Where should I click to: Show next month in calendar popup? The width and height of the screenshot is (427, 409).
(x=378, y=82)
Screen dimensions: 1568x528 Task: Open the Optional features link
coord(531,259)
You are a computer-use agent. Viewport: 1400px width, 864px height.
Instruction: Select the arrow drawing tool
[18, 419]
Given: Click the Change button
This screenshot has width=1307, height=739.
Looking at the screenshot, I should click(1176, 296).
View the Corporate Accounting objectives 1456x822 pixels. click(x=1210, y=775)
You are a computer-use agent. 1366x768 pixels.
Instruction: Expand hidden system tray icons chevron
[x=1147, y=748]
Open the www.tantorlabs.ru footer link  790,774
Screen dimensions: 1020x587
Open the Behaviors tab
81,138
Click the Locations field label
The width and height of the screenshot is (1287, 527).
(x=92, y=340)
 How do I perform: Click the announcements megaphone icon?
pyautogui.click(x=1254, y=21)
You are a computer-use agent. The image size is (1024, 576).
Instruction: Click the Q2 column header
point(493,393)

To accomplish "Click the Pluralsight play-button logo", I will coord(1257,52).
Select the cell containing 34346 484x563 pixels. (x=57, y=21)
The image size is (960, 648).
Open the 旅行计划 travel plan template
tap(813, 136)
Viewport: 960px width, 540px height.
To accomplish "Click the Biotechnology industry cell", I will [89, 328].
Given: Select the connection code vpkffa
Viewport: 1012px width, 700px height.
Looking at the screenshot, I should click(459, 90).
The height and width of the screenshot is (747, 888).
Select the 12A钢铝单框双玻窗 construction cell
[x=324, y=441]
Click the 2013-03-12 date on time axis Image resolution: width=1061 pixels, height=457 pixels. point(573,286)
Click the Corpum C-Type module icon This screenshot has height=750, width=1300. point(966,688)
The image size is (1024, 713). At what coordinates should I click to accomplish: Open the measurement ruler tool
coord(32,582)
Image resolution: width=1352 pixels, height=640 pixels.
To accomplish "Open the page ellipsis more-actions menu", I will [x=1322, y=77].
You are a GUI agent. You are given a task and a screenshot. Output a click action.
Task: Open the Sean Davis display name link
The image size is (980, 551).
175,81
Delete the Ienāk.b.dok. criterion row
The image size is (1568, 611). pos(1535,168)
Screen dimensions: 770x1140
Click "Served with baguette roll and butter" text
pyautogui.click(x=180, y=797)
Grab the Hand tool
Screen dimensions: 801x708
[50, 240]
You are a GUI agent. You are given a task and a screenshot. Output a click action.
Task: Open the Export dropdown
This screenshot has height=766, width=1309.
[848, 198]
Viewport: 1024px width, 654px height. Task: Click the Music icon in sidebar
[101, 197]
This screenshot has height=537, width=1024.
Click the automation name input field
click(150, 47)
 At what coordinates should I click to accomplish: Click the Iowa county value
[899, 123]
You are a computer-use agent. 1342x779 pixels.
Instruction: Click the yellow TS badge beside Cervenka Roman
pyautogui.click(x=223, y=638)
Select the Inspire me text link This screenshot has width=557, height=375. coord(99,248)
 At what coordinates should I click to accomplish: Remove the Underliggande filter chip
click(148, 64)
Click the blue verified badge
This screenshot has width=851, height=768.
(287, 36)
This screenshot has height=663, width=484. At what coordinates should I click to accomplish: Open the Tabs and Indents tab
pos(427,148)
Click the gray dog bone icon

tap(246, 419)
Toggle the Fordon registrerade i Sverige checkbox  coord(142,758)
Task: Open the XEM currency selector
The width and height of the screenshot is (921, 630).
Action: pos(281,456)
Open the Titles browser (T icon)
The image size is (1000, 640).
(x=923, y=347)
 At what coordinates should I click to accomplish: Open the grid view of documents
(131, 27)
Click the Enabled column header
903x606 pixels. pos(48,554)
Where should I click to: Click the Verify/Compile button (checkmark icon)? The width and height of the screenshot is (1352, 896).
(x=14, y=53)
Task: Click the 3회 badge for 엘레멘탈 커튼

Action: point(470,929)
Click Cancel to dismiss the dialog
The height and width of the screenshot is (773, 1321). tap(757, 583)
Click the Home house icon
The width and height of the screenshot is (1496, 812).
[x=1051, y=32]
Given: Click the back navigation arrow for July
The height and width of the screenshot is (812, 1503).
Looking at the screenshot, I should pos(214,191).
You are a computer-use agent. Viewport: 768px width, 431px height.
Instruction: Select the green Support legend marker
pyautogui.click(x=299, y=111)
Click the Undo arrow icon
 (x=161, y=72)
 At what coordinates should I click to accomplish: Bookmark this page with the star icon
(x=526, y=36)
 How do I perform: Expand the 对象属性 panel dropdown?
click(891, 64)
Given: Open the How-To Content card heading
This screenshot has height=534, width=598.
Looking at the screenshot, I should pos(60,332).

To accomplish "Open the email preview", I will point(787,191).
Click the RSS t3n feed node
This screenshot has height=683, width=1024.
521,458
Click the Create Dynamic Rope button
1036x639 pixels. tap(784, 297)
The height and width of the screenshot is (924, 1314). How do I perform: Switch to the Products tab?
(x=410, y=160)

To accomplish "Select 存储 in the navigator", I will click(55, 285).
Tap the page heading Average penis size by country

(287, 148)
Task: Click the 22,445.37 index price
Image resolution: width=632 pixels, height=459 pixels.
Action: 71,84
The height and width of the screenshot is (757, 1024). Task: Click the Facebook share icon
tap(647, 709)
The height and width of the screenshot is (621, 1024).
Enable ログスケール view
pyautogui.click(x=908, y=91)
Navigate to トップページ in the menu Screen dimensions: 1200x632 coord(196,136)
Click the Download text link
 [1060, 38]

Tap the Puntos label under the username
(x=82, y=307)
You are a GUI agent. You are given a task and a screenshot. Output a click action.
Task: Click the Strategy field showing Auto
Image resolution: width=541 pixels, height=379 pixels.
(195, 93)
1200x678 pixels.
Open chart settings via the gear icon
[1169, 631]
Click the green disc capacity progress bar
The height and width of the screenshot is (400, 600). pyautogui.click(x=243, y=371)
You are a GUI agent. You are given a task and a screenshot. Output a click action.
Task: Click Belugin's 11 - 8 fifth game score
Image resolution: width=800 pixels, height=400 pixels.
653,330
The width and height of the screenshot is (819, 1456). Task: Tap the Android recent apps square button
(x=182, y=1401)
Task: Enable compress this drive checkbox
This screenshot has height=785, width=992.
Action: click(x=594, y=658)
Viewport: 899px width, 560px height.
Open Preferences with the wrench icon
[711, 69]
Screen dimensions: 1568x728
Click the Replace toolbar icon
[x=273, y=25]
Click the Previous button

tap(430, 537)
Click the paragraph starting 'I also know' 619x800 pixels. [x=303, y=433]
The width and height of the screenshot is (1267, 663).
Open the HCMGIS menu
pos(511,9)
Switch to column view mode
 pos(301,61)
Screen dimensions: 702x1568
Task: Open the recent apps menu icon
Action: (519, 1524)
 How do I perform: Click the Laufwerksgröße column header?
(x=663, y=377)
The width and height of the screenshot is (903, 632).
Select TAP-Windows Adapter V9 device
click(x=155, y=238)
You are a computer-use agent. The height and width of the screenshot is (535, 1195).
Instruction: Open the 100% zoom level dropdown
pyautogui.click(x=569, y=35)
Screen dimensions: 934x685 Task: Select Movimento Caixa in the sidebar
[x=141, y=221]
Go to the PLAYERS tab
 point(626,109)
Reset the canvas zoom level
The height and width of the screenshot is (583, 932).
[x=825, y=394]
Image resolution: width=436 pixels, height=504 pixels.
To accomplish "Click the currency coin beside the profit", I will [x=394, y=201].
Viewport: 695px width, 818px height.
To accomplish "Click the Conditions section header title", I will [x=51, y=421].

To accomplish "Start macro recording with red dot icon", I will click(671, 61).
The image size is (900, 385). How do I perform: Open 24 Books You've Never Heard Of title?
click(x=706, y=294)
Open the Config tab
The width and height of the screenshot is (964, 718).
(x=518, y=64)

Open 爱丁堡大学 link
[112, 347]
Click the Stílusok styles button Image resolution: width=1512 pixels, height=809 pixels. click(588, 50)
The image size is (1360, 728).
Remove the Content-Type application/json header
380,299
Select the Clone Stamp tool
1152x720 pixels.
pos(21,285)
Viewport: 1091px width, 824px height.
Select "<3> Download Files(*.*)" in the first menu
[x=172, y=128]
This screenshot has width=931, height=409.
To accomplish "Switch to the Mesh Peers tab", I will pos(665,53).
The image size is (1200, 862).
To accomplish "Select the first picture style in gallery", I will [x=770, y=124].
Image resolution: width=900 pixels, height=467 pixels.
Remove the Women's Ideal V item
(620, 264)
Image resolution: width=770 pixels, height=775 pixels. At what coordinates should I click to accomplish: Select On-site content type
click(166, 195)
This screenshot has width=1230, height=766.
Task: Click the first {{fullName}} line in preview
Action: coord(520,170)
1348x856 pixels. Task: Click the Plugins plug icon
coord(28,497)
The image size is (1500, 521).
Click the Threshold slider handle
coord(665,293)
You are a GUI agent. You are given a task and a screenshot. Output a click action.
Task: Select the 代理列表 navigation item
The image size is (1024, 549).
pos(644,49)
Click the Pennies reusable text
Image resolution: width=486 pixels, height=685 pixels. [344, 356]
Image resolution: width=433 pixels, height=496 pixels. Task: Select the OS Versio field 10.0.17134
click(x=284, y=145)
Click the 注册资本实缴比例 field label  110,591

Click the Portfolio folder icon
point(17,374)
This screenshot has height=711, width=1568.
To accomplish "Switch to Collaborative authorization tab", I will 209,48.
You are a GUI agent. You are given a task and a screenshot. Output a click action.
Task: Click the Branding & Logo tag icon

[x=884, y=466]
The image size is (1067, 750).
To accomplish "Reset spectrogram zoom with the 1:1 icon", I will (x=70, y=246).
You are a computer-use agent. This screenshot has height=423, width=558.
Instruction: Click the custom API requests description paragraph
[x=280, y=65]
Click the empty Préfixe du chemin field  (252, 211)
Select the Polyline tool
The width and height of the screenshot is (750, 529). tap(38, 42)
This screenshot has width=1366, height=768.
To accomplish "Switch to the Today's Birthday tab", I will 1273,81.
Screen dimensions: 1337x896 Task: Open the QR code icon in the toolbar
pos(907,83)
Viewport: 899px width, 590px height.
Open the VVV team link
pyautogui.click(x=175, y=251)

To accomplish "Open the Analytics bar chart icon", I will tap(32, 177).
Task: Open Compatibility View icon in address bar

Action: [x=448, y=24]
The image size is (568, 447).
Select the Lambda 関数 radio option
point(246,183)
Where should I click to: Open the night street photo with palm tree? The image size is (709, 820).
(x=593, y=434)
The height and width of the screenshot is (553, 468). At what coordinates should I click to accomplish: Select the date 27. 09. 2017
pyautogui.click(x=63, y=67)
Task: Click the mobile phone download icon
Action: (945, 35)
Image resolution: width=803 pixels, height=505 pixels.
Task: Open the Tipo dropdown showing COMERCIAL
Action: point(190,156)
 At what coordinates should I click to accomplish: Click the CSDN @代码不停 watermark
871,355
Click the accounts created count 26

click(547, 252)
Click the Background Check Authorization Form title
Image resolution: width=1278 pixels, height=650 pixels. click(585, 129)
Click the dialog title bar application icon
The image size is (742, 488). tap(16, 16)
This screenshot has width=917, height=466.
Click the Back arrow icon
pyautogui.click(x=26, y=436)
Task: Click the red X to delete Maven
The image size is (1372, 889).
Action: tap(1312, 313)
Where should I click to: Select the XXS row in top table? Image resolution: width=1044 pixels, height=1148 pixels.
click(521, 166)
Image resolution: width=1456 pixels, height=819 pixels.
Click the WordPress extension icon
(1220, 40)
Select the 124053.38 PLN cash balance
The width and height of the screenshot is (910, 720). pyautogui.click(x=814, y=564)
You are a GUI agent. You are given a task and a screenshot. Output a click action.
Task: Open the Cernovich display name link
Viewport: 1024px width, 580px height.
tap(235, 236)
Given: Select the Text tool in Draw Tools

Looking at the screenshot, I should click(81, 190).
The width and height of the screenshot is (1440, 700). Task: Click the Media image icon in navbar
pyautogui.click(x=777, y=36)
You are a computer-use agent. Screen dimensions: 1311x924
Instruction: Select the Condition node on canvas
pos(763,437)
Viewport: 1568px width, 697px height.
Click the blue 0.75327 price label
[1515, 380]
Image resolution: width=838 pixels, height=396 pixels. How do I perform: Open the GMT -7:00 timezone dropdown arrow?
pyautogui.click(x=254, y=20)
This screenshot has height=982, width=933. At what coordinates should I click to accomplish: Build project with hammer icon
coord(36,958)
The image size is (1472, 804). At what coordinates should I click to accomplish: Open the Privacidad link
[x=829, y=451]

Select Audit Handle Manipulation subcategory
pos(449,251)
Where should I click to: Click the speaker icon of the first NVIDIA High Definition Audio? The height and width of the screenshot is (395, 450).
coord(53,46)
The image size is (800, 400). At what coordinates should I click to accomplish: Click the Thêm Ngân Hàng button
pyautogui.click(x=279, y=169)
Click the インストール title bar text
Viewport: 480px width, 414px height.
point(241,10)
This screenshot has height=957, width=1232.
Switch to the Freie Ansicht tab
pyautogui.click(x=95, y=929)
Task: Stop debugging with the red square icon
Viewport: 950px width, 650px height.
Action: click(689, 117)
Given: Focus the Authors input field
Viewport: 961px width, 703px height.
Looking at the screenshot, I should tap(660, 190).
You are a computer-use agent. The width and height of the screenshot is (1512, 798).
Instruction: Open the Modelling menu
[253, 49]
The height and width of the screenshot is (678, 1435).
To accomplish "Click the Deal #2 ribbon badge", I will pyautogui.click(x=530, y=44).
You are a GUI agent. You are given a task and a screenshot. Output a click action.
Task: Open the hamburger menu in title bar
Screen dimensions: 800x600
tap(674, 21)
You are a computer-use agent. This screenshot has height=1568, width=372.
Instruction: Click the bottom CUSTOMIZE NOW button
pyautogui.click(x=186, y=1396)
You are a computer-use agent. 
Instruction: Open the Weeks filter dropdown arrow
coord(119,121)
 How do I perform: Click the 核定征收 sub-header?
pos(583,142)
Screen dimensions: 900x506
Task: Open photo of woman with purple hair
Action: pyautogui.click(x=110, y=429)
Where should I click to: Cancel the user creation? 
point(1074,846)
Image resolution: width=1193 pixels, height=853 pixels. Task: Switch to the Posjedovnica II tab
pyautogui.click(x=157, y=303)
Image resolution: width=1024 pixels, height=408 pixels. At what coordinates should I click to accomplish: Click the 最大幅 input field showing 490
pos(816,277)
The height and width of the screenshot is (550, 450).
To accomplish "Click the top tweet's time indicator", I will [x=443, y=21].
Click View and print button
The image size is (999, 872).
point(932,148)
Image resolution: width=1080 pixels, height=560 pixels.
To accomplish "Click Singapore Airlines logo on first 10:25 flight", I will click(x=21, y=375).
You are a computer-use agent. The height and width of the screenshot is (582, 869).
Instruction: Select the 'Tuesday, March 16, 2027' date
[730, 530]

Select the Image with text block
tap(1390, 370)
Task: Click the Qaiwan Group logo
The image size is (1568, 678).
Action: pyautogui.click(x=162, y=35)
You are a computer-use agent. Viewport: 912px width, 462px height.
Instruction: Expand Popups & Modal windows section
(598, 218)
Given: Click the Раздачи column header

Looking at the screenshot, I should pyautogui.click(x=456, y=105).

-*-*-

From the records above, retype only the lines starting at the line that contains "Screen dimensions: 800x600" and ending at the line that contains "The height and width of the screenshot is (550, 450).", both included.

Screen dimensions: 800x600
tap(674, 21)
You are a computer-use agent. This screenshot has height=1568, width=372.
Instruction: Click the bottom CUSTOMIZE NOW button
pyautogui.click(x=186, y=1396)
You are a computer-use agent. 
Instruction: Open the Weeks filter dropdown arrow
coord(119,121)
 How do I perform: Click the 核定征收 sub-header?
pos(583,142)
Screen dimensions: 900x506
Task: Open photo of woman with purple hair
Action: pyautogui.click(x=110, y=429)
Where should I click to: Cancel the user creation? 
point(1074,846)
Image resolution: width=1193 pixels, height=853 pixels. Task: Switch to the Posjedovnica II tab
pyautogui.click(x=157, y=303)
Image resolution: width=1024 pixels, height=408 pixels. At what coordinates should I click to accomplish: Click the 最大幅 input field showing 490
pos(816,277)
The height and width of the screenshot is (550, 450).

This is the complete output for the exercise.